In PNAS, Kritee et al. (1) report extremely high nitrous oxide (N2O) fluxes from rice paddy fields with intermittent irrigation and alternate wetting and drying (AWD) and conclude that N2O can be reduced by up to 90%—with nitrogen management not playing a central role. However, we believe that this conclusion could potentially mislead readers by exaggerating the data, causing inaccurate interpretation. In their article, we observe the widespread selective use and misinterpretation of works cited.

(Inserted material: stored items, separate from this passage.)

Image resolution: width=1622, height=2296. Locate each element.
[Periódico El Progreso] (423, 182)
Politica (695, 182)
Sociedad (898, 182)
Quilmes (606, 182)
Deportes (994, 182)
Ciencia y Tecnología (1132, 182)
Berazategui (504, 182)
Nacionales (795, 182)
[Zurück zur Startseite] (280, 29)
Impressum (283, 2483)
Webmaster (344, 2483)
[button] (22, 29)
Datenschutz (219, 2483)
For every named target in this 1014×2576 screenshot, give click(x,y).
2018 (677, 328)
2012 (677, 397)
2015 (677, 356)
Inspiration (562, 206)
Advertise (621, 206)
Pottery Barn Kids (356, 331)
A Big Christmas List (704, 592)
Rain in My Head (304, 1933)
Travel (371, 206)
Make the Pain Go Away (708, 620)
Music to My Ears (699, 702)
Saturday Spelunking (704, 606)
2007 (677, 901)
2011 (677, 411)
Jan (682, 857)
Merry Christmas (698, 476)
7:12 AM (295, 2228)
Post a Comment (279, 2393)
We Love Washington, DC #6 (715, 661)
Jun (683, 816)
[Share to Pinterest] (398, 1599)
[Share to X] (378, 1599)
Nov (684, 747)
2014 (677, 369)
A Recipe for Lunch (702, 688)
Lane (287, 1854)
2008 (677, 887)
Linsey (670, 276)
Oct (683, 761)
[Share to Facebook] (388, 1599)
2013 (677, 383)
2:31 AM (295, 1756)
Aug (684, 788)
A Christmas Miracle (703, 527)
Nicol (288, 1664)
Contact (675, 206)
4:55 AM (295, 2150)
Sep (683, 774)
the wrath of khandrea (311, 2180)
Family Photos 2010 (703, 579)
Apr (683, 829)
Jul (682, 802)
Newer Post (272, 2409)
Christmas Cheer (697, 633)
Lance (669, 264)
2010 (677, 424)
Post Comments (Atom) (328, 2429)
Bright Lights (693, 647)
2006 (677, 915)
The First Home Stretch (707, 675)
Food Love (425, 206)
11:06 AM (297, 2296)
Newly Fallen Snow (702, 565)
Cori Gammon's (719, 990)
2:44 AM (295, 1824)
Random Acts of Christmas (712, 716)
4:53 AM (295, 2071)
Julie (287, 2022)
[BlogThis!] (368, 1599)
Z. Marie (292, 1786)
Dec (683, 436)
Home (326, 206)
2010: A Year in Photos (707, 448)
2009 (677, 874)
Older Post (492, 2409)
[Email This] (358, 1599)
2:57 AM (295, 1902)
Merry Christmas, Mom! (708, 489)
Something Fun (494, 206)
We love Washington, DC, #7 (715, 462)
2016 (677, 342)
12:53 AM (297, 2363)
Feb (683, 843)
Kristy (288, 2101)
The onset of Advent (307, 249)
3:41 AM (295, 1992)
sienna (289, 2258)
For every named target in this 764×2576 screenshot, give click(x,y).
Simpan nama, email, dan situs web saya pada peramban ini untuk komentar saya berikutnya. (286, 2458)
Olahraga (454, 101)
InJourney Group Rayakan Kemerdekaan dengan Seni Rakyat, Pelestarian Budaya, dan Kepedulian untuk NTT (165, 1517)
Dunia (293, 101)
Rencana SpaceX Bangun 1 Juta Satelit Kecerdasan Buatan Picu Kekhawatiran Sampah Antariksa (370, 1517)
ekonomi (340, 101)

Kritee et al. (1) begin by stating that N2O emissions were not included in previous estimates of greenhouse gas (GHG) emissions from rice cultivation: “None of the major rice-producing countries, including the two leading rice producers, China and India, officially report rice-N2O or related emission factors in their national GHG inventories submitted to the United Nations.” However, China, India, and Indonesia (2–4), the top three rice-producing countries, have included rice-N2O emissions in their national communications according to the tier 1/tier 2 method in the Intergovernmental Panel on Climate Change (IPCC) guidelines (5, 6). Notably, rice-N2O emission is listed in the agricultural soils category in the IPCC guidelines and not in the rice cultivation category. Numerous other studies reported increases in rice-N2O emissions from AWD (7, 8).
Kritee et al. (1) report extremely high N2O emissions from an intermittently flooded rice farm in India (33 kg N2O·ha−1·season−1; three times higher than a previously recorded extreme value of ∼10 kg N2O·ha−1·season−1). Actually, the previous extreme reported by Lagomarsino et al. (9) was 7.7 kg N2O·ha−1·season−1. Therefore, the value reported by Kritee et al. was four times higher than that previously reported. This extreme value of 33 kg N2O·ha−1·season−1 corresponded to one of the three replicates of a single treatment (dataset S1 in ref. 1), and the average of these triplicates was 17.4 kg N2O·ha−1·season−1. It is unusual and misleading to state the value of a single replicate without providing the treatment mean in the abstract. Although such an extreme value can be observed in a single field given the large variability in rice-N2O, it is highly risky to extrapolate an extreme value of a single field to a subcontinental/global scale. In the supplemental text, Kritee et al. emphasize the importance of high sampling frequency. Indeed, low sampling frequency will result in higher uncertainty but not necessarily in underestimation. Low sampling frequencies can also overestimate N2O emissions, even by a factor of 935% (10).
Kritee et al. (1) conclude that rice GHG emissions could be reduced by up to 90%, implying that the reduction can be achieved by water management and not by nitrogen management. However, rice yields using “alternate” practices (APs) were severely reduced compared with those using “baseline” practices (BPs) in their study. The only farm that did not lose rice yields using APs had increased N2O emission compared with those using BPs. In other farms, the average yield loss was 24%, with a maximum of 44%, which is unacceptable to farmers. The authors argue that yield reduction is not associated with net climate impact reduction. However, in their study, N2O emission reduction was achieved by decreasing the inorganic nitrogen input by 71%, which is unsustainable.
Footnotes
The authors declare no conflict of interest.